Avec FUORI, Mario Martone revient à un thème qui traverse toute son œuvre : la liberté comme expérience fragile et profondément contradictoire. Dans la Rome du début des années 1980, le cinéaste suit l’écrivaine Goliarda Sapienza après sa sortie de prison. Une fois dehors, elle découvre que la liberté n’est pas un état acquis, mais un cheminement, une conquête de chaque instant.

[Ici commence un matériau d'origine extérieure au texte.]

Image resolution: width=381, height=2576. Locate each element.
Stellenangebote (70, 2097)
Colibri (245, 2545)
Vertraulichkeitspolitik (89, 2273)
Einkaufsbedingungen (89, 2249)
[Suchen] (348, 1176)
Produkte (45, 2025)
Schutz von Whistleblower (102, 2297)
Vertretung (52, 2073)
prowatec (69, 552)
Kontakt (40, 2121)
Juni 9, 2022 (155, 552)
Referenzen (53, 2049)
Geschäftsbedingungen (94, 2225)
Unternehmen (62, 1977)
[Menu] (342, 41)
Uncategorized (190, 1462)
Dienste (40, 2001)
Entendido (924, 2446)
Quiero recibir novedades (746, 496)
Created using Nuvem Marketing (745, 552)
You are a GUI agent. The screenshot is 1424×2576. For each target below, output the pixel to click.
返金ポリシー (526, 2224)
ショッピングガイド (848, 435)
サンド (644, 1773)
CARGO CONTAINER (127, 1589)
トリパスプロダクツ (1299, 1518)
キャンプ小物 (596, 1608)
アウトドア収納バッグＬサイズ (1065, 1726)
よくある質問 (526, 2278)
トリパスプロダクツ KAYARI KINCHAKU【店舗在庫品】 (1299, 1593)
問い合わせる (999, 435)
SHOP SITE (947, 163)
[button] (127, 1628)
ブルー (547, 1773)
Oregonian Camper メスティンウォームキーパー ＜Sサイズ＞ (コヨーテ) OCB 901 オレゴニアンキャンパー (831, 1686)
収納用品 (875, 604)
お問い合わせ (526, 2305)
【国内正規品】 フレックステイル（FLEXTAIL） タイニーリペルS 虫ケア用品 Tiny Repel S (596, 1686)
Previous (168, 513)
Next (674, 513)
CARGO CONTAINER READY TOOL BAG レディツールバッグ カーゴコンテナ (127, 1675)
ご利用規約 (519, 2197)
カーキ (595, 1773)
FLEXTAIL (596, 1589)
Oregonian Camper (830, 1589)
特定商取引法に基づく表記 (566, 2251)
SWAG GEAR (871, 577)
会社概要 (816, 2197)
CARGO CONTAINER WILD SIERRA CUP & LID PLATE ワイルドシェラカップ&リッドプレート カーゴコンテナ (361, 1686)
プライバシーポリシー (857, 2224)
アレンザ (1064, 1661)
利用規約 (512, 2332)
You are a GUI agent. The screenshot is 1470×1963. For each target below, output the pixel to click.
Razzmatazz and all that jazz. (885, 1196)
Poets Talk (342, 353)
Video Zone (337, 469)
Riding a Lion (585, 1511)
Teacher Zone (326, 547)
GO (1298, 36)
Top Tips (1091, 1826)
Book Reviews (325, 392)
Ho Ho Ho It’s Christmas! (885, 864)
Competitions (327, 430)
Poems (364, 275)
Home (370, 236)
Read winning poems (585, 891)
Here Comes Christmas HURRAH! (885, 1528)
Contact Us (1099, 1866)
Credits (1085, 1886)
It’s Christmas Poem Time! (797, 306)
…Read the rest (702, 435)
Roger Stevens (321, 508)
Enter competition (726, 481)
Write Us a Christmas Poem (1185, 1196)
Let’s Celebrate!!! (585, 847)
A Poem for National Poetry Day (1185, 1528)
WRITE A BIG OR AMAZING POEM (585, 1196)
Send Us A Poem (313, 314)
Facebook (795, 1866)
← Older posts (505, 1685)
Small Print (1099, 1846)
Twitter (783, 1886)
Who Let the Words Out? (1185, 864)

FUORI – dehors, la vraie vie commence
Après sa libération, Goliarda Sapienza réapprend à vivre, à écrire et à se réinventer.
FUORI | SYNOPSIS
Rome, 1980. L’écrivaine Goliarda Sapienza, connue pour son roman monumental L’Art de la joie, est incarcérée pour vol de bijoux. Derrière les barreaux, sa rencontre avec plusieurs jeunes détenues devient pourtant une véritable renaissance. Après sa libération, au cœur d’un été romain étouffant, les femmes continuent de se fréquenter. Goliarda noue alors une relation profonde avec Roberta, une délinquante de droit commun et militante politique.
Un lien que les autres peinent à comprendre, mais qui permet à Goliarda de retrouver le goût de vivre, ainsi que le désir d’écrire.

Chute, prison et affirmation de soi – Goliarda Sapienza face à l’épreuve de la liberté
Goliarda Sapienza (1924–1996) est une écrivaine italienne dont l’œuvre majeure, L’Art de la joie, n’a été reconnue dans le monde entier qu’après sa mort. FUORI s’intéresse à une période charnière de son existence, marquée par un questionnement profond sur les normes sociales, l’identité et les limites de la liberté. Le film explore également les thèmes de la solidarité féminine et de l’émancipation.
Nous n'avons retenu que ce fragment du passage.